Safe Again

Safe Again 2015-04-24T13:00:32-04:00

by Bethany Weaver

She was young, probably five years of age, with long, dark brown hair. She sat on the ground with her knees hugged tightly to her chest. And though she swiped at her face repeatedly with the back of her hands, her dark eyes remained overflowing with tears.

That’s where the father found his slight, gangly child. She heard him approach but didn’t look up. When he sat down quietly next to her, the girl’s small body quivered with barely-contained sobs, though she quickly turned her face away.

He sat with her for what seemed a moment and, at the same time, forever. Then he leaned in and whispered four words that dissolved her.

Sobs burst out of her throat. But instead of leaning into him, she buried her face even deeper in her knees, trying unsuccessfully to muffle the tears.

Her father moved closer and pulled her into his arms. And finally, after slight resistance, she leaned into his strong arms and wept unabashedly. For hours, it seemed, there were no words—just the crescendo and ebbing of tears as they took their toll on the small form.

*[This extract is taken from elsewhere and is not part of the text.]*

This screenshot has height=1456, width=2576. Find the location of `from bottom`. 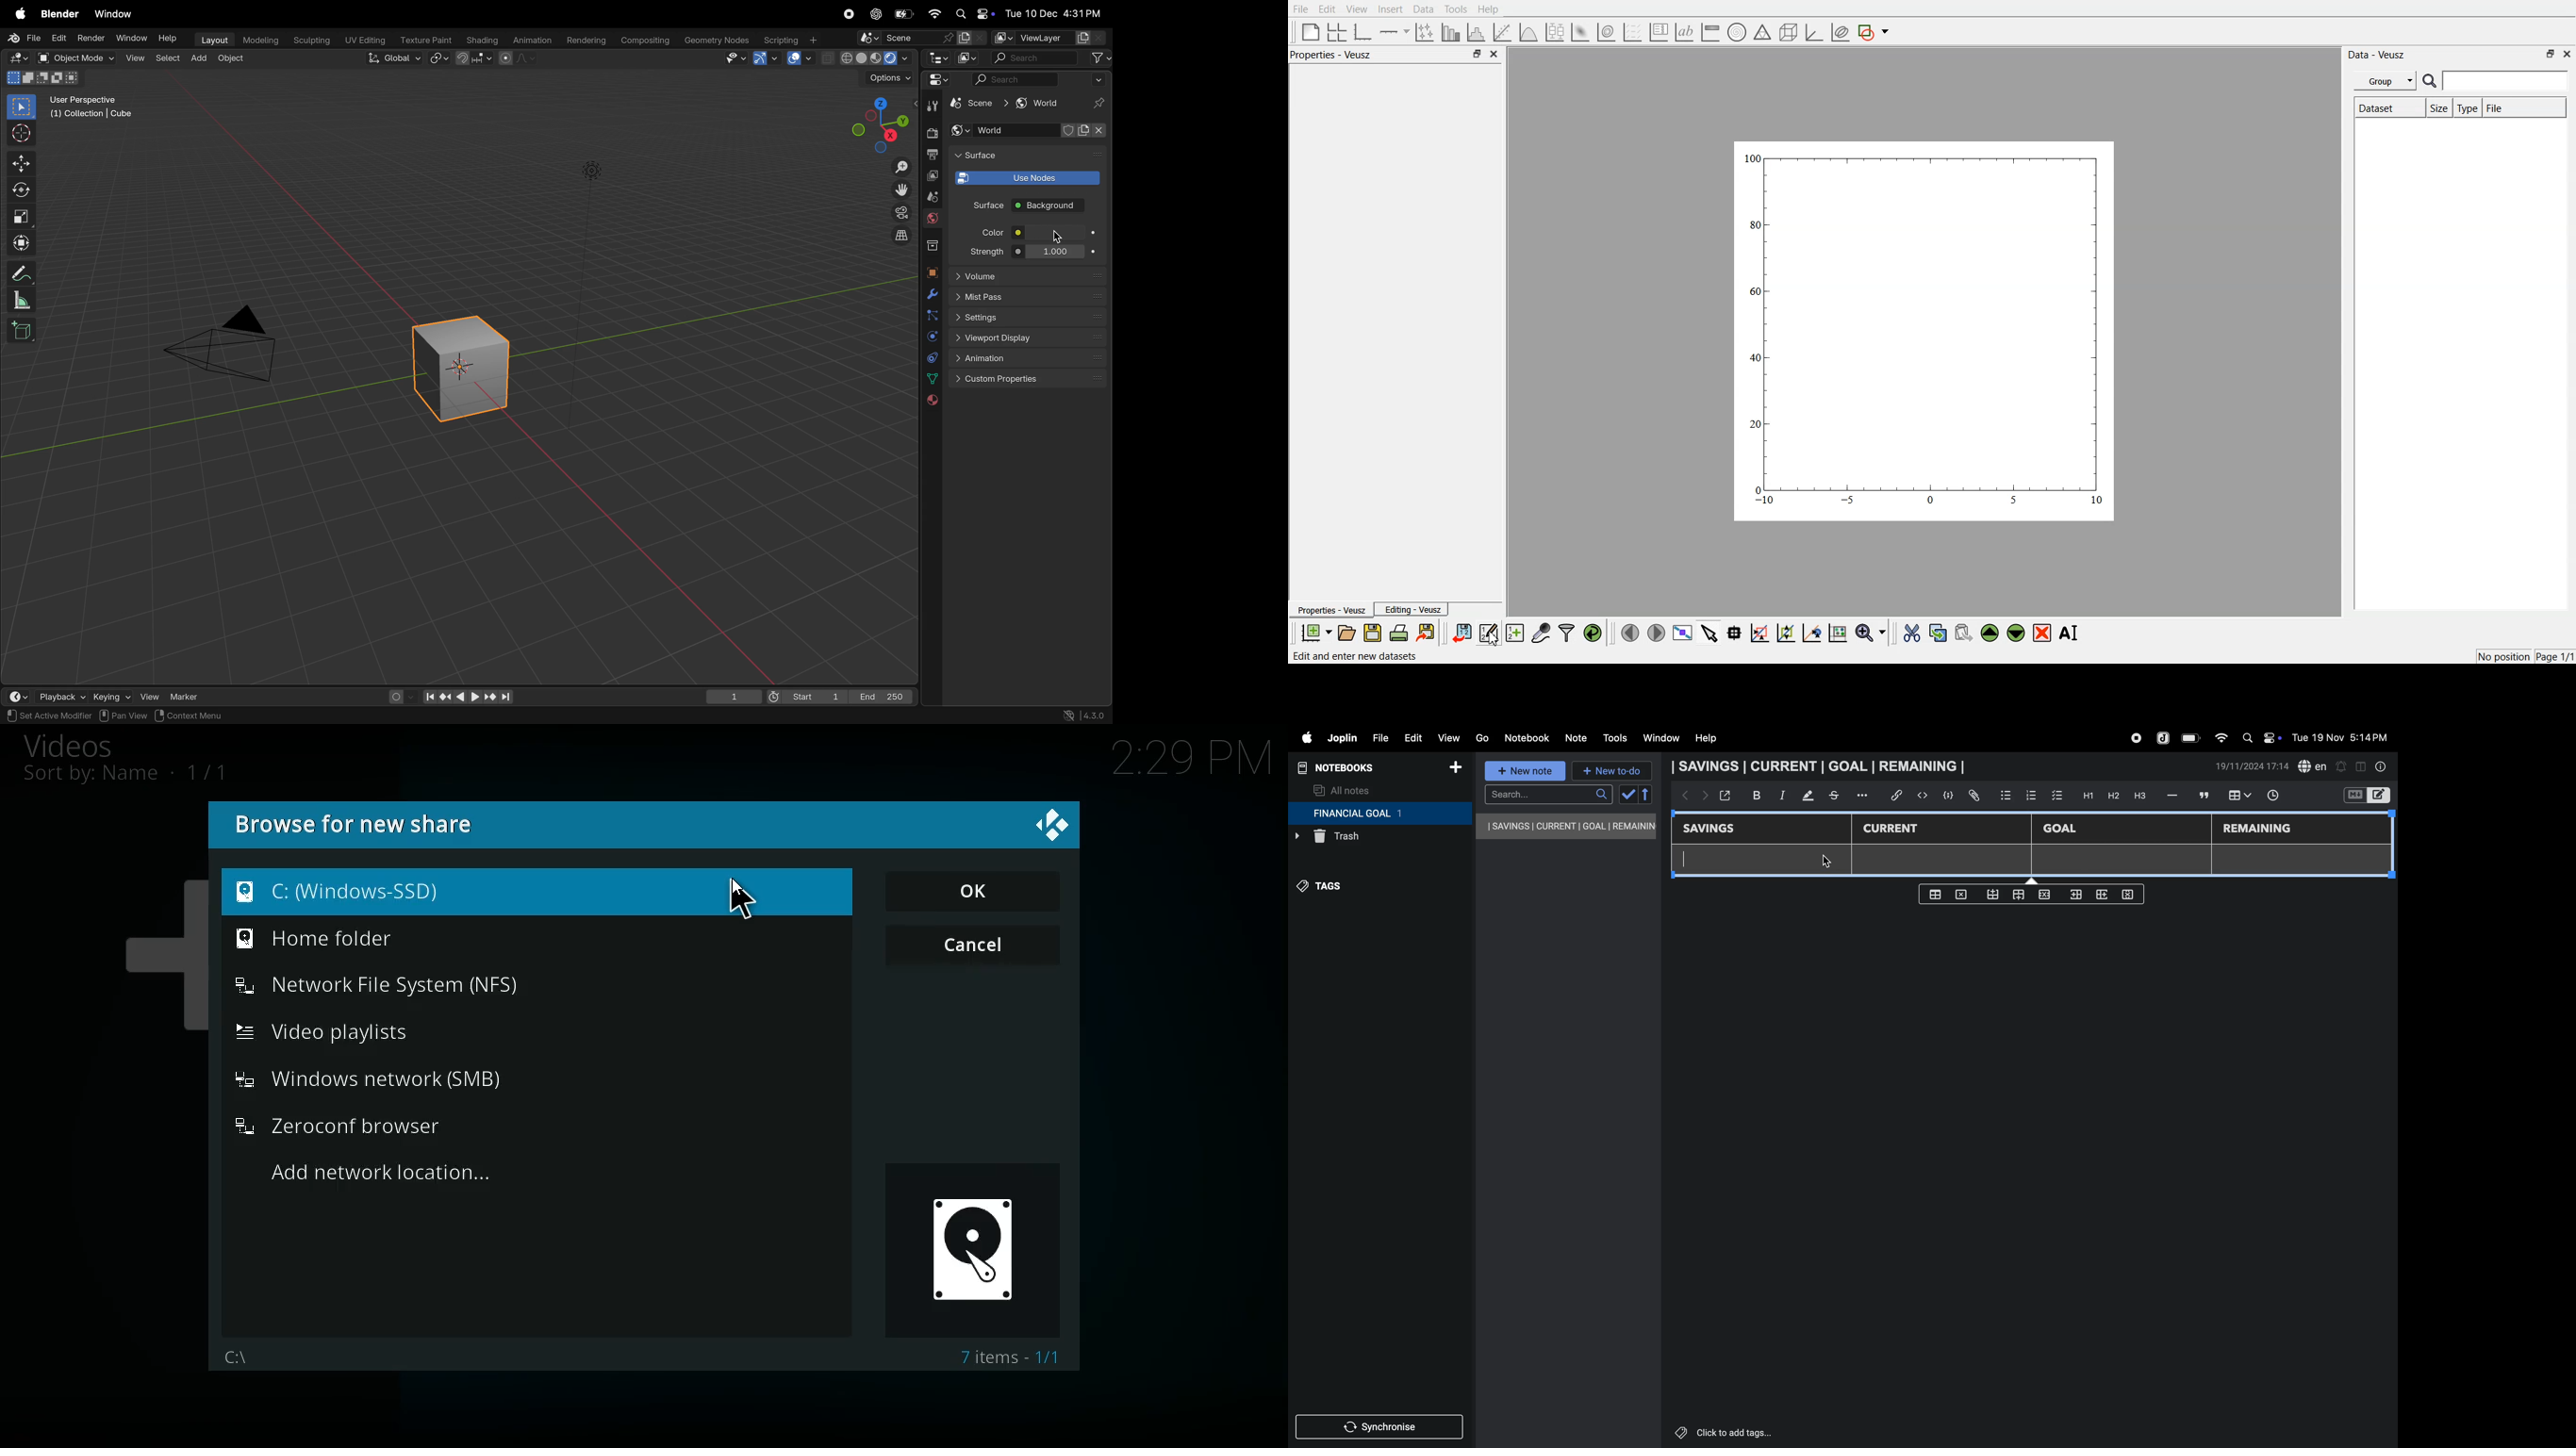

from bottom is located at coordinates (1994, 895). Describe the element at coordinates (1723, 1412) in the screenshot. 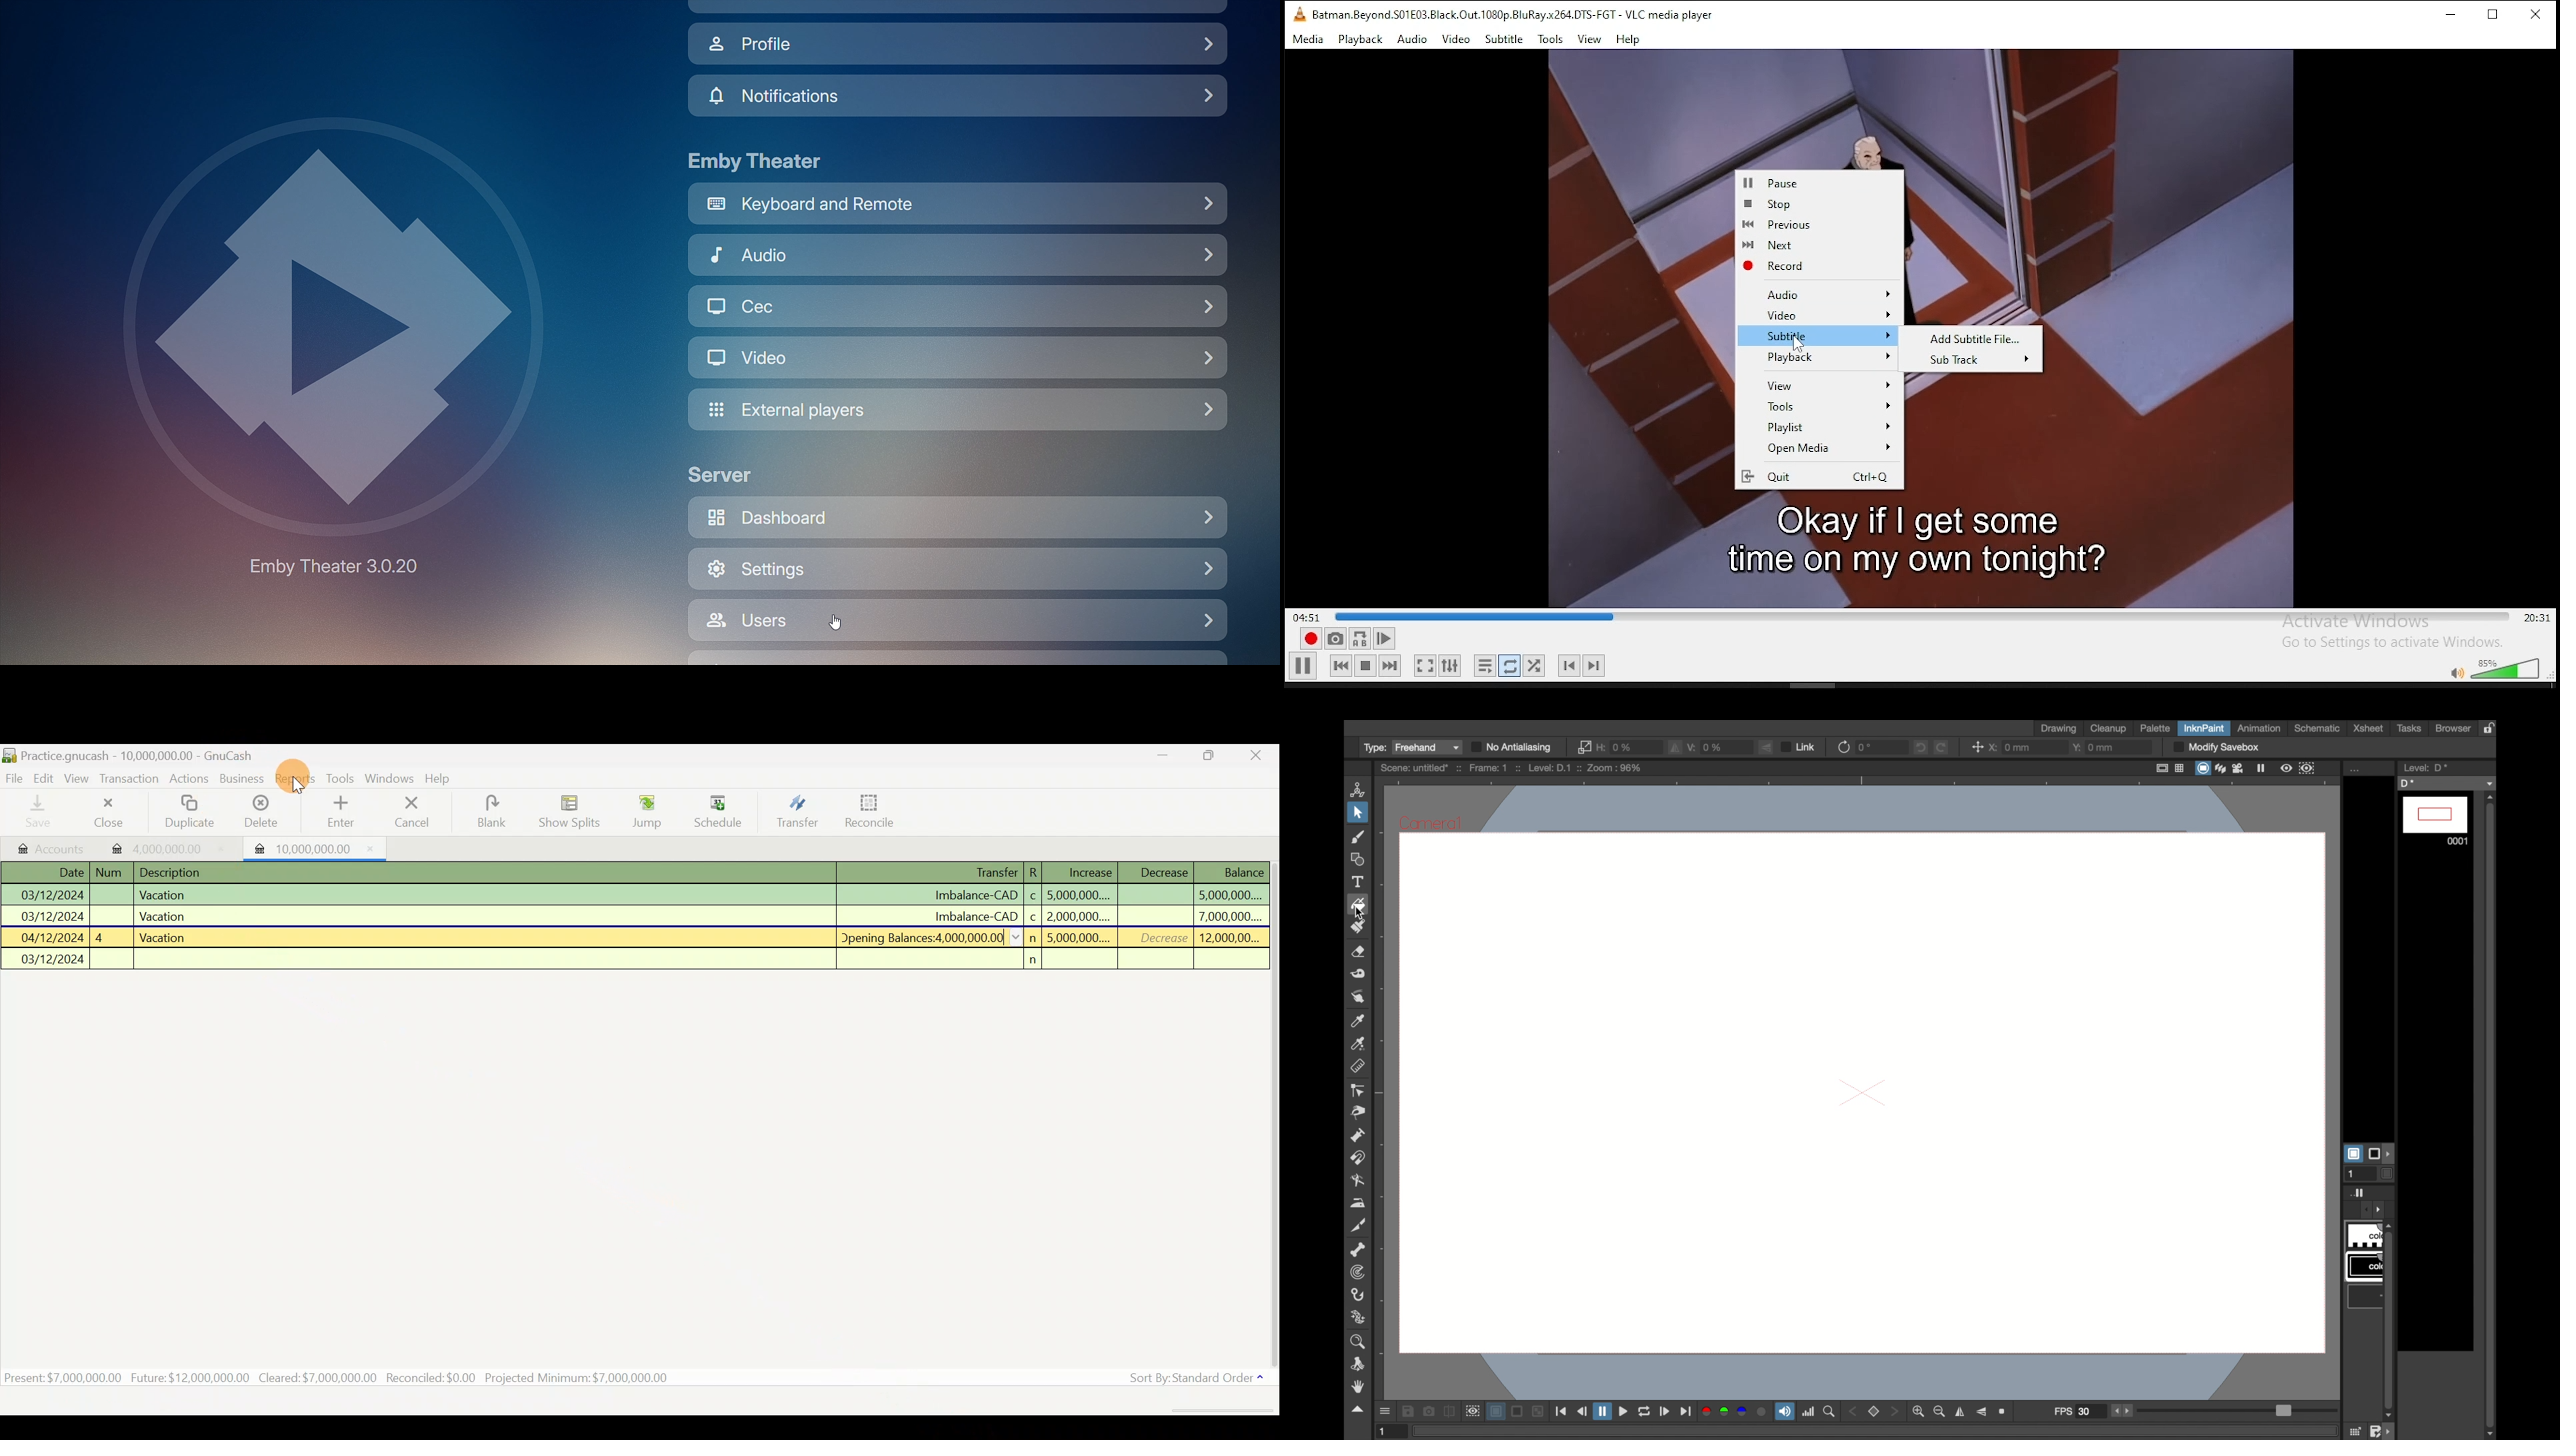

I see `green` at that location.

At last, the weeping turned to hiccups, and her father dried her tears. The girl remained quietly ensconced in his arms. Nothing had changed, and yet everything had changed.

The ache hadn’t vanished. The sobs would not stay dry forever. But her father’s words, echoing through her heart, had calmed—at least for the moment—the storm raging within the young soul. Deep within, the girl knew no matter how often the storms ravaged her heart, her father would be there to still her with his words, his presence. And so she sat in placid exhaustion within his embrace.

Finally, as the purple dusk began to turn into a starry night, her father stood, brushed himself off and leaned down to pick up his daughter.

Her arms laced tightly around his neck as her cheek came to rest on his broad shoulder. Turning toward home, the father kissed his daughter’s forehead and one more time whispered those four words: “You’re safe with me.”

 

Safety. Even as an adult, I crave the safety of being cradled in my father’s arms. Such moments of pure security were all-too-easily-forgotten and misplaced as I grew up.

Months ago, this picture came to my mind as I struggled to face the uncertainties, insecurities and pain surrounding an impending transition. I sensed that craving as I wrote and prayed. And it boiled down to that phrase: I am safe with God.

True, that safety does not mean I won’t face pain or hardship or loss. Jesus told us that we will have troubles in this world. Rather, the safety of Christianity means that I can trust God to be God. As Teresa of Avila’s prayer says, “All things are passing away; God never changes.” In those words, in His unchanging character, there is an inherent security: No matter what may come, God is present, and God is sovereign.

But that safety is hard to hold onto when disaster wreaks havoc in our lives and hearts. And until these last few months, safety was an idea I had classified under my childish naivete that ended at 16.

That was the year my parents’ marriage imploded, sending shrapnel into all areas of my life. It was in those ensuing years, as the safety of my security in my parents was wrenched away, it also was wrenched away from God.

But once upon a time, such safety existed. Once upon a time, my parents could do no wrong. I remember the safety of looking up to them and trusting them without question.

Strangely enough, it was childhood nightmares that helped me to best sense that safety. I would awake terrified, with my heart beating out of my chest. Somehow, though, I would muster the courage to walk the dark hallway to my parents’ bedroom. There, my mom would pull me into bed and listen to me share my extremely vivid dream. More than once, she fell asleep as I whispered it to her (after all, she had five children and was working full-time).

But those moments beside my mom, who had just nodded off during my dream-telling, were the most secure of my life. As I heard the deep breathing of my parents, I somehow knew that if my nightmare didn’t unnerve my mom, it held no real power.

That was the memory that spurred this picture some twenty years later, when I realized anew that sense of safety is still at my disposal.

Because while I may be a grown woman, I will always be a child to God. I can never get bigger or stronger or wiser than Him. I can always look up to him and trust him without question, even though I will ask questions many times.

For he is the father who finds me, a wounded girl at heart, crying by myself. He is the comfort the world cannot offer. In him is the safety that I crave so desperately in this broken world. And in him, there is abundant access to that safety as a forever-child of God.